## Exercise task
Can you transcribe every row below exactly, line by line?

START Materials provided

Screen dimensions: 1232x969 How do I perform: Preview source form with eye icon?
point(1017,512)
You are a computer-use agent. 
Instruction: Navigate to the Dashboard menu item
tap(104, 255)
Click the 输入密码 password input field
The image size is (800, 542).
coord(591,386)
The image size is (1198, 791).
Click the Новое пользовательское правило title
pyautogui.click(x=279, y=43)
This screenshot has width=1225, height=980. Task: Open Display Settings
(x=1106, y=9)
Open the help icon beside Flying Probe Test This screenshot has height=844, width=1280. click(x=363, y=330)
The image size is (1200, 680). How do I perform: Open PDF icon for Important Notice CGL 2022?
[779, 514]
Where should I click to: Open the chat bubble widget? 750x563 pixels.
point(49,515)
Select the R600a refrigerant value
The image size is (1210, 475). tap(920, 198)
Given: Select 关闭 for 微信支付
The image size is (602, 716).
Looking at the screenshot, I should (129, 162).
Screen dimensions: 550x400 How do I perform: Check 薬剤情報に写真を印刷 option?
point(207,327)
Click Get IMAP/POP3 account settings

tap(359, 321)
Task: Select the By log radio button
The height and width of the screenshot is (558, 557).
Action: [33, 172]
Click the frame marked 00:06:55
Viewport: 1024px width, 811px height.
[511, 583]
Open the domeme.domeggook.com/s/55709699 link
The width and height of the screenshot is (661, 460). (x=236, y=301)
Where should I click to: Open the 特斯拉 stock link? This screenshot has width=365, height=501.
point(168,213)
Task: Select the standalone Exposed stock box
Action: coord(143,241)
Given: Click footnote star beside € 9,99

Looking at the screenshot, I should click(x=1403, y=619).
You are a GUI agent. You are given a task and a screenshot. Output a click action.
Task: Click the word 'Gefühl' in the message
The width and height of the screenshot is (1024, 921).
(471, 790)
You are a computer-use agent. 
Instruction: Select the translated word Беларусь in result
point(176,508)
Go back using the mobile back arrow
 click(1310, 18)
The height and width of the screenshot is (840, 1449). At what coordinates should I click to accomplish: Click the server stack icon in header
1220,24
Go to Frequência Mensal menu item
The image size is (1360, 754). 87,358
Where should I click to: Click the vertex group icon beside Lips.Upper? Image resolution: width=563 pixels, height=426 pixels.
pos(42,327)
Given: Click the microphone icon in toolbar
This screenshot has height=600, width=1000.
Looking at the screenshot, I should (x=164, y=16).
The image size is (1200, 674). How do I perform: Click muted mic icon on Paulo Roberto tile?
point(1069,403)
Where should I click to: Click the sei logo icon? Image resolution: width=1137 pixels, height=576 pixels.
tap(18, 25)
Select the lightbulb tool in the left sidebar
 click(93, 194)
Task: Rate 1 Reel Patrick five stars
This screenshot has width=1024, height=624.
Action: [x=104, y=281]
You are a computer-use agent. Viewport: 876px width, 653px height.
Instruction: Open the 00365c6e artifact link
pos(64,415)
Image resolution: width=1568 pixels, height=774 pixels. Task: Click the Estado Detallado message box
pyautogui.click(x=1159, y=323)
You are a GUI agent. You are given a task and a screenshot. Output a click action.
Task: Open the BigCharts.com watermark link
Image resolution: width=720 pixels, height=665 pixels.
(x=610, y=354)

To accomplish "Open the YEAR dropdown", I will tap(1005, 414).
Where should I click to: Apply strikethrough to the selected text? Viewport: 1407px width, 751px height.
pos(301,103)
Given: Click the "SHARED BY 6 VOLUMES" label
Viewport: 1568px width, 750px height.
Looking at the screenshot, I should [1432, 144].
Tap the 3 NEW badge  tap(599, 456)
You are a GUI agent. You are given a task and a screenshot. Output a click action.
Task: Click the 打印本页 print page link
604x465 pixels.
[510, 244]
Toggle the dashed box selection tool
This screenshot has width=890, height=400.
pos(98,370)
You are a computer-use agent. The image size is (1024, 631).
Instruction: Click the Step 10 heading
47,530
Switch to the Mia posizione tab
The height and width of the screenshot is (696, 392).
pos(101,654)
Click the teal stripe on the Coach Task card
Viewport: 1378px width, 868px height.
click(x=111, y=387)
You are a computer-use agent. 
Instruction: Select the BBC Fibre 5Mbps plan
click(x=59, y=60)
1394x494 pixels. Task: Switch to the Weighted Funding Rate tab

END Materials provided

## Solution
Screen dimensions: 1232x969 How do I perform: Preview source form with eye icon?
point(1017,512)
You are a computer-use agent. 
Instruction: Navigate to the Dashboard menu item
tap(104, 255)
Click the 输入密码 password input field
The image size is (800, 542).
coord(591,386)
The image size is (1198, 791).
Click the Новое пользовательское правило title
pyautogui.click(x=279, y=43)
This screenshot has width=1225, height=980. Task: Open Display Settings
(x=1106, y=9)
Open the help icon beside Flying Probe Test This screenshot has height=844, width=1280. click(x=363, y=330)
The image size is (1200, 680). How do I perform: Open PDF icon for Important Notice CGL 2022?
[779, 514]
Where should I click to: Open the chat bubble widget? 750x563 pixels.
point(49,515)
Select the R600a refrigerant value
The image size is (1210, 475). tap(920, 198)
Given: Select 关闭 for 微信支付
The image size is (602, 716).
Looking at the screenshot, I should (129, 162).
Screen dimensions: 550x400 How do I perform: Check 薬剤情報に写真を印刷 option?
point(207,327)
Click Get IMAP/POP3 account settings

tap(359, 321)
Task: Select the By log radio button
The height and width of the screenshot is (558, 557).
Action: [33, 172]
Click the frame marked 00:06:55
Viewport: 1024px width, 811px height.
[511, 583]
Open the domeme.domeggook.com/s/55709699 link
The width and height of the screenshot is (661, 460). (x=236, y=301)
Where should I click to: Open the 特斯拉 stock link? This screenshot has width=365, height=501.
point(168,213)
Task: Select the standalone Exposed stock box
Action: coord(143,241)
Given: Click footnote star beside € 9,99

Looking at the screenshot, I should click(x=1403, y=619).
You are a GUI agent. You are given a task and a screenshot. Output a click action.
Task: Click the word 'Gefühl' in the message
The width and height of the screenshot is (1024, 921).
(471, 790)
You are a computer-use agent. 
Instruction: Select the translated word Беларусь in result
point(176,508)
Go back using the mobile back arrow
 click(1310, 18)
The height and width of the screenshot is (840, 1449). At what coordinates should I click to accomplish: Click the server stack icon in header
1220,24
Go to Frequência Mensal menu item
The image size is (1360, 754). 87,358
Where should I click to: Click the vertex group icon beside Lips.Upper? Image resolution: width=563 pixels, height=426 pixels.
pos(42,327)
Given: Click the microphone icon in toolbar
This screenshot has height=600, width=1000.
Looking at the screenshot, I should (x=164, y=16).
The image size is (1200, 674). How do I perform: Click muted mic icon on Paulo Roberto tile?
point(1069,403)
Where should I click to: Click the sei logo icon? Image resolution: width=1137 pixels, height=576 pixels.
tap(18, 25)
Select the lightbulb tool in the left sidebar
 click(93, 194)
Task: Rate 1 Reel Patrick five stars
This screenshot has width=1024, height=624.
Action: [x=104, y=281]
You are a computer-use agent. Viewport: 876px width, 653px height.
Instruction: Open the 00365c6e artifact link
pos(64,415)
Image resolution: width=1568 pixels, height=774 pixels. Task: Click the Estado Detallado message box
pyautogui.click(x=1159, y=323)
You are a GUI agent. You are given a task and a screenshot. Output a click action.
Task: Open the BigCharts.com watermark link
Image resolution: width=720 pixels, height=665 pixels.
(x=610, y=354)

To accomplish "Open the YEAR dropdown", I will tap(1005, 414).
Where should I click to: Apply strikethrough to the selected text? Viewport: 1407px width, 751px height.
pos(301,103)
Given: Click the "SHARED BY 6 VOLUMES" label
Viewport: 1568px width, 750px height.
Looking at the screenshot, I should [1432, 144].
Tap the 3 NEW badge  tap(599, 456)
You are a GUI agent. You are given a task and a screenshot. Output a click action.
Task: Click the 打印本页 print page link
604x465 pixels.
[510, 244]
Toggle the dashed box selection tool
This screenshot has width=890, height=400.
pos(98,370)
You are a computer-use agent. The image size is (1024, 631).
Instruction: Click the Step 10 heading
47,530
Switch to the Mia posizione tab
The height and width of the screenshot is (696, 392).
pos(101,654)
Click the teal stripe on the Coach Task card
Viewport: 1378px width, 868px height.
click(x=111, y=387)
You are a computer-use agent. 
Instruction: Select the BBC Fibre 5Mbps plan
click(x=59, y=60)
1394x494 pixels. Task: Switch to the Weighted Funding Rate tab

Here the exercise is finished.